Leavitt also said the American Health Information Community (AHIC) will develop recommendations to identify health IT standards for including genetic test information on electronic health records.

HHS officials added that the goal is the exchange of such information in a more efficient manner, such that it can be retrieved, archived, and utilized in different applications. The department is working with AHIC to evaluate the opportunity to develop standard reporting systems into electronic health records of genetic laboratory test results and family history information. HHS is also working with standards organizations such as Health Level Seven and others, and it has prioritized the inclusion of genetic tests into the electronic health record as an important tool.

“I think everyone would agree that one of the major challenges in our healthcare system today is the lack of adequate information and the ability to exchange information about what has happened in a patient's healthcare experiences,” says Downing. “The Secretary's efforts through AHIC have been centered on the electronic health record as one of the tools to help develop information so that we have common or interoperable ways of collecting information about laboratory tests or electronic prescriptions.”

In addition, Leavitt noted that the FDA critical path initiative is currently organizing work across various science and regulatory areas to improve product development, especially for gene-oriented drugs and diagnostic tests. Furthermore, FDA will publish a regulatory guidance on the codevelopment of drugs and diagnostic products this fall.

Secretary Leavitt

HHS officials confirmed that in the critical path compendium, there are a number of opportunities related to clinical diagnostic tools; among those, several genetics tests have been discussed as having potential. Overall, the department is looking at how to modernize the medical device development process.

“We anticipate this year the release of a guidance on the codevelopment of diagnostic tests and therapeutics in clinical trials,” says Downing. “This guidance should provide some advice to industry in helping guide the use of various tools and clinical trials in evaluating new therapeutic agents. In another area, the voluntary submission of pharmacogenomic data has gone well in terms of being able to develop a broader information base about the interface of tests with therapeutic agents.”

However, HHS officials realize that IVD manufacturers are concerned about whether proper reimbursement for these tests will be available. Officials noted that the primary focus has been developing evidence to demonstrate the utility of such tests in clinical populations. For example, the department is looking at options through its health IT agenda to determine whether capturing information through these tests' electronic records is a feasible way to encourage their utility and potential reimbursement strategies. HHS will continue to develop better longitudinal information by determining not only how well the test performs but also how it informs choices about appropriate therapies and the outcomes of patients.

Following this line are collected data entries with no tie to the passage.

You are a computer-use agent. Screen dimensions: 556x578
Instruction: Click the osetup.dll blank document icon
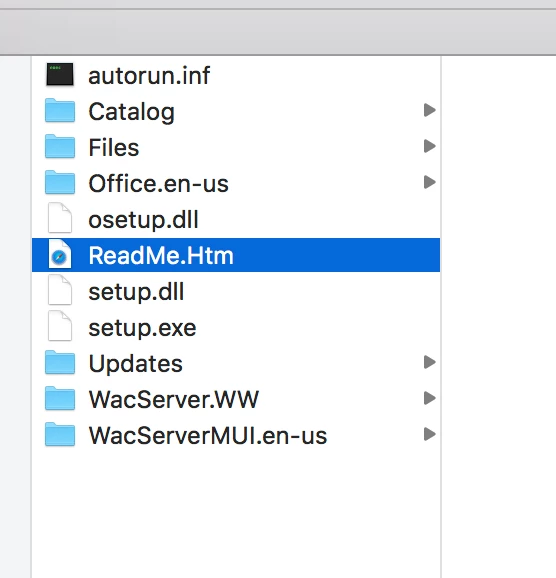60,218
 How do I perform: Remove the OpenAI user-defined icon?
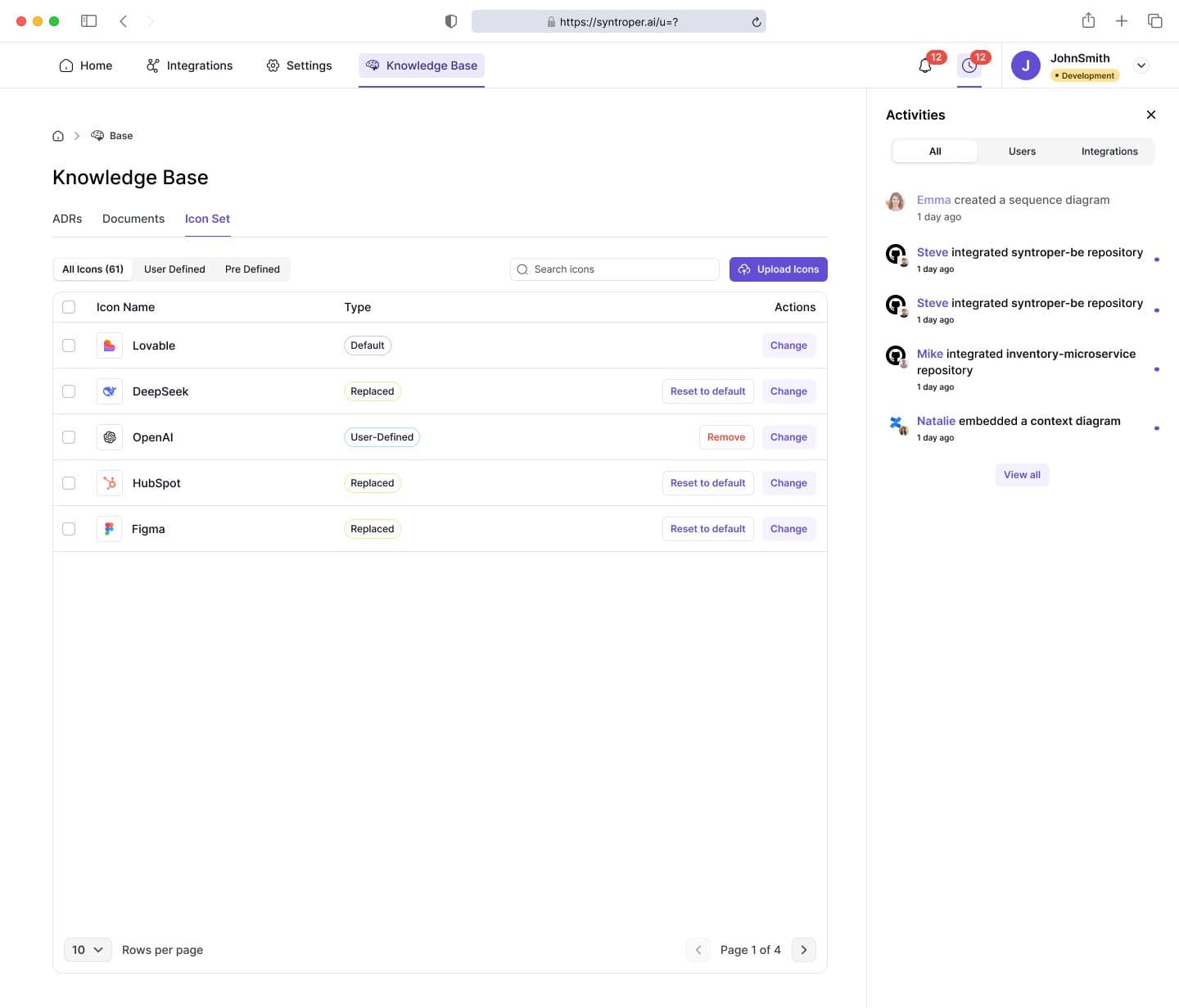click(725, 437)
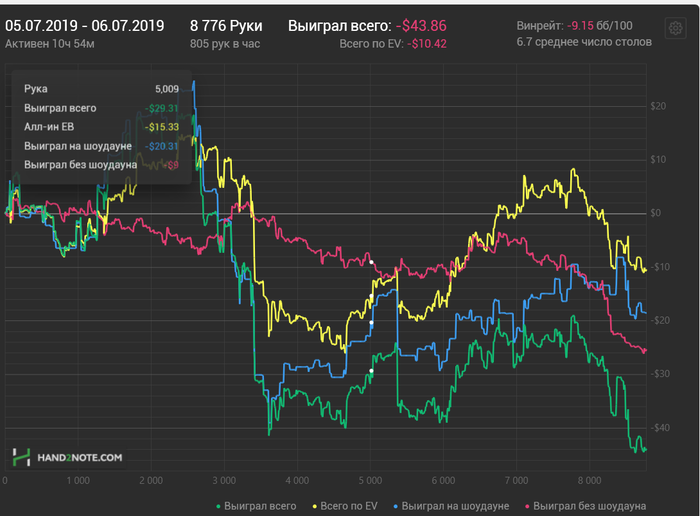
Task: Click green dot beside 'Выиграл всего' legend
Action: pyautogui.click(x=219, y=507)
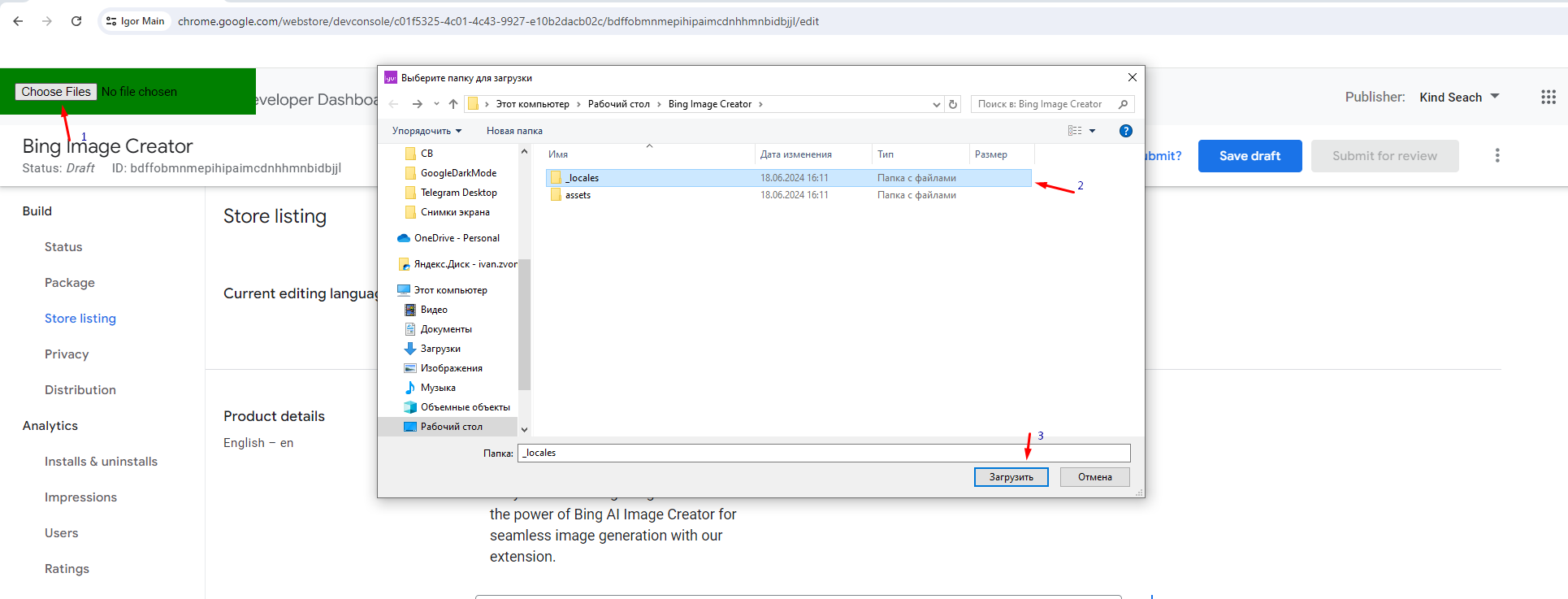Click the Загрузить upload button
This screenshot has height=599, width=1568.
[1011, 477]

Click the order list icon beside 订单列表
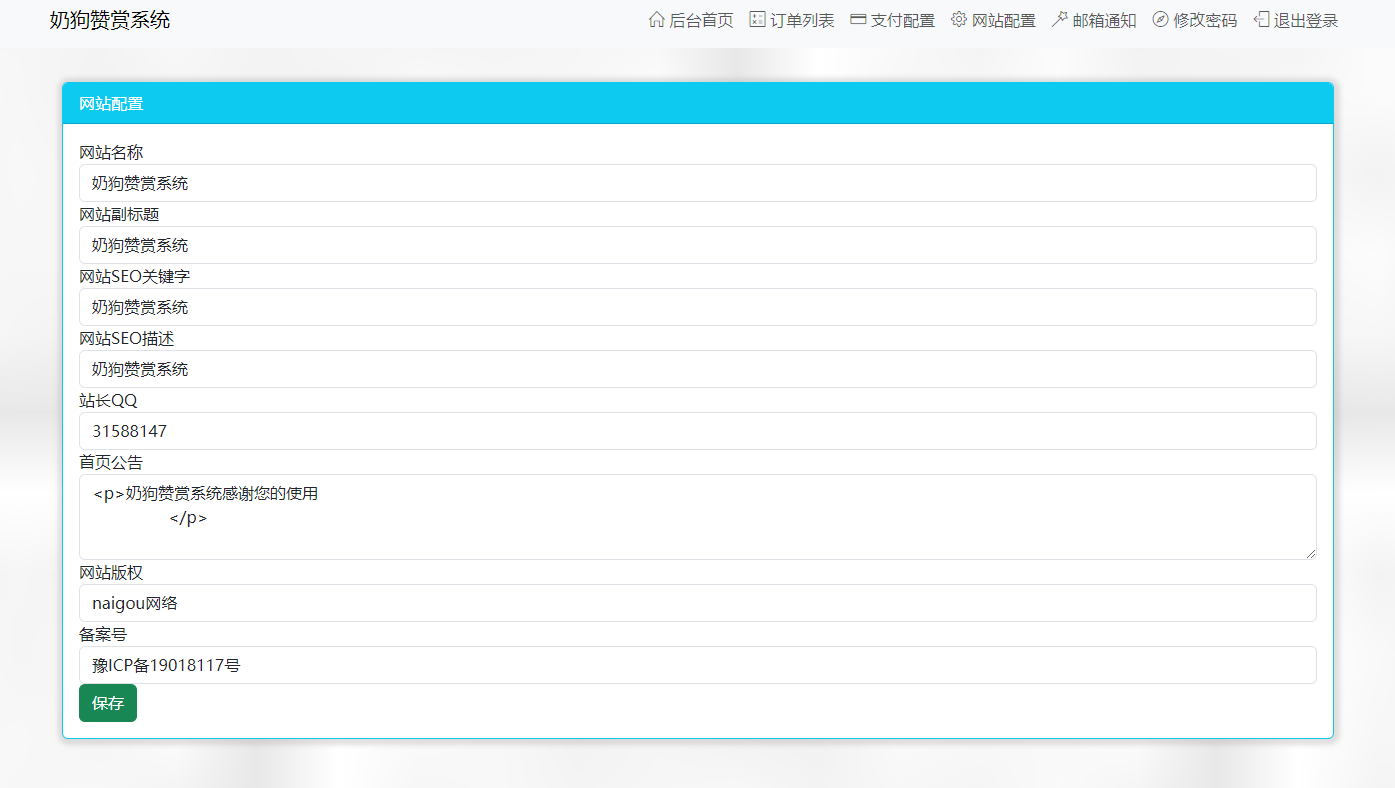click(757, 19)
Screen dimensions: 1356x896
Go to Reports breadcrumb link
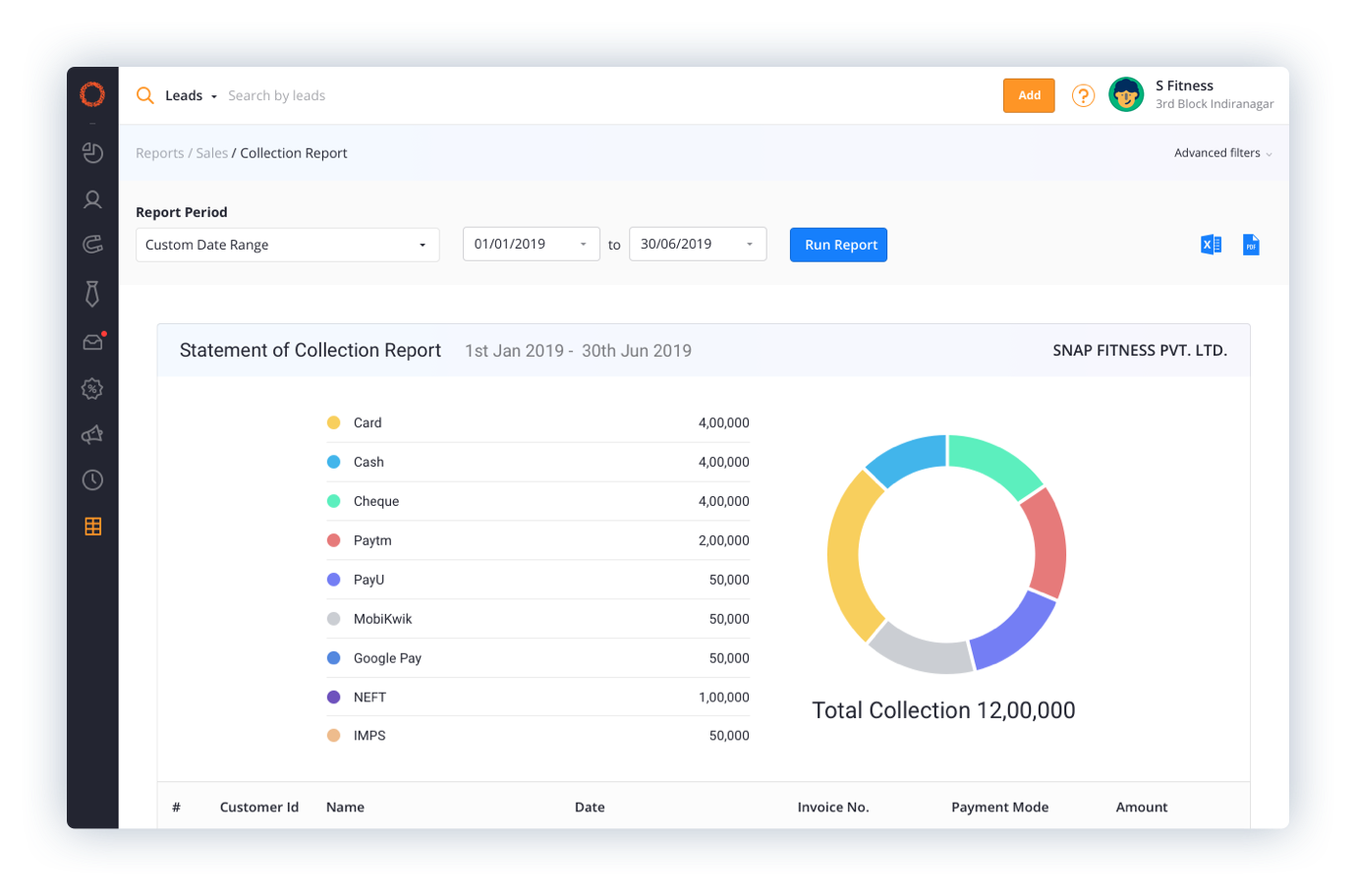159,153

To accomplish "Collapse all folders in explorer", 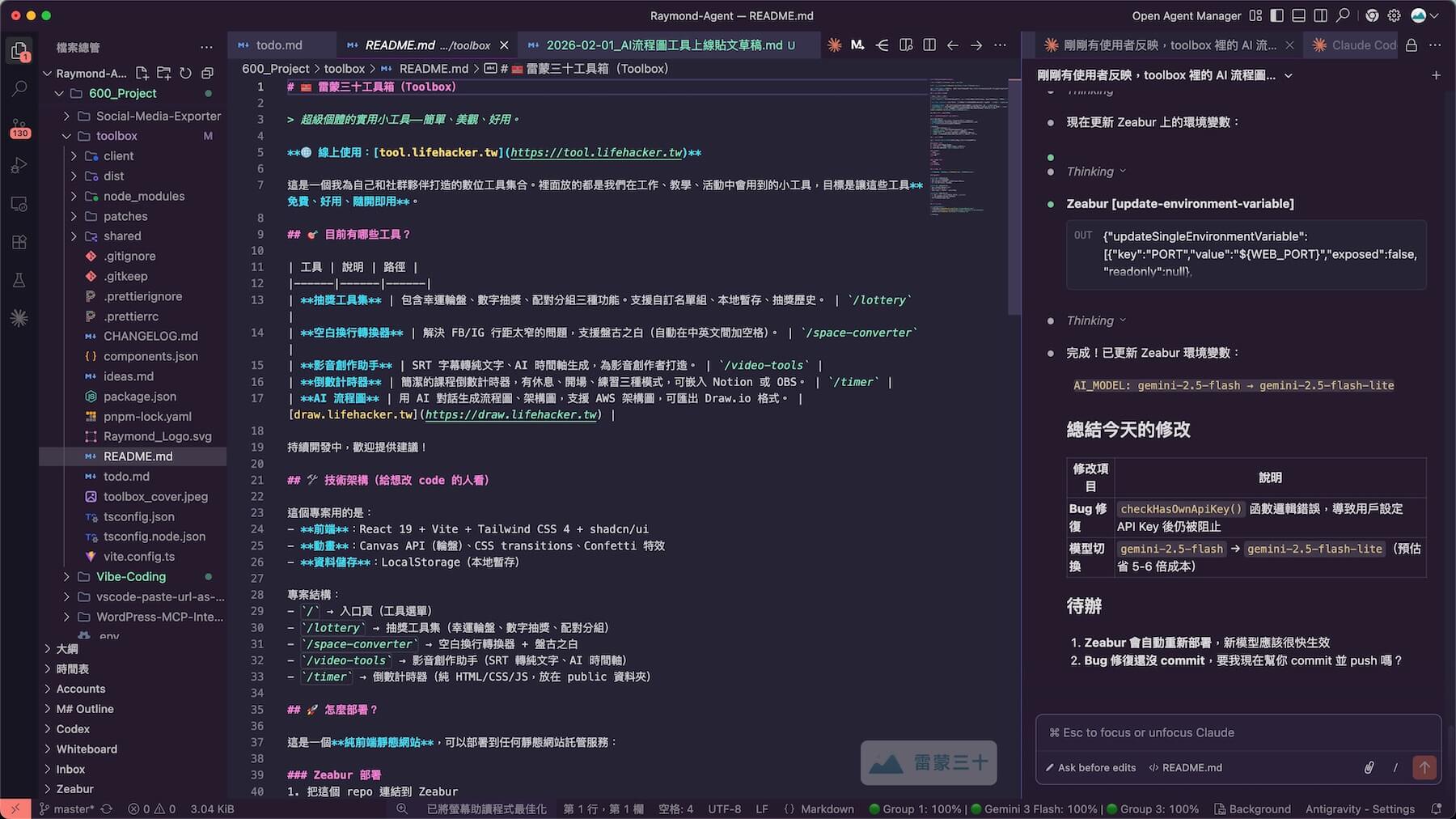I will coord(207,73).
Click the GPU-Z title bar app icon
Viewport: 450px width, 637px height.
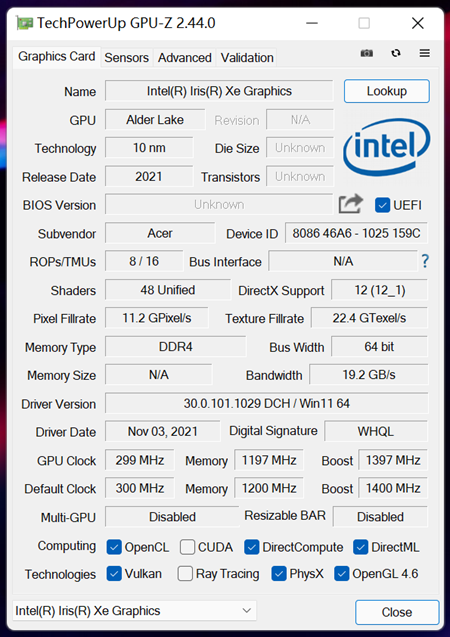click(24, 23)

“One of the major barriers hampering reimbursement is developing evidence of the opportunity that these technologies offer to improve the quality of care,” says Downing. “Getting that information with regard to market approval and the longitudinal aspects of this are difficult. What we would like to do is to try to emphasize using current resources to improve the ability of gathering evidence about the outcomes of these tools. That is not meant to be in the context of premarket aspects, but rather better understanding what is the information that these tools are providing and how are they enabling us to improve the quality of healthcare either through improved response or diminishing adverse events.”

Additional information about HHS' Personalized Healthcare Initiative can be accessed via the department's Web site at www.hhs.gov/myhealthcare.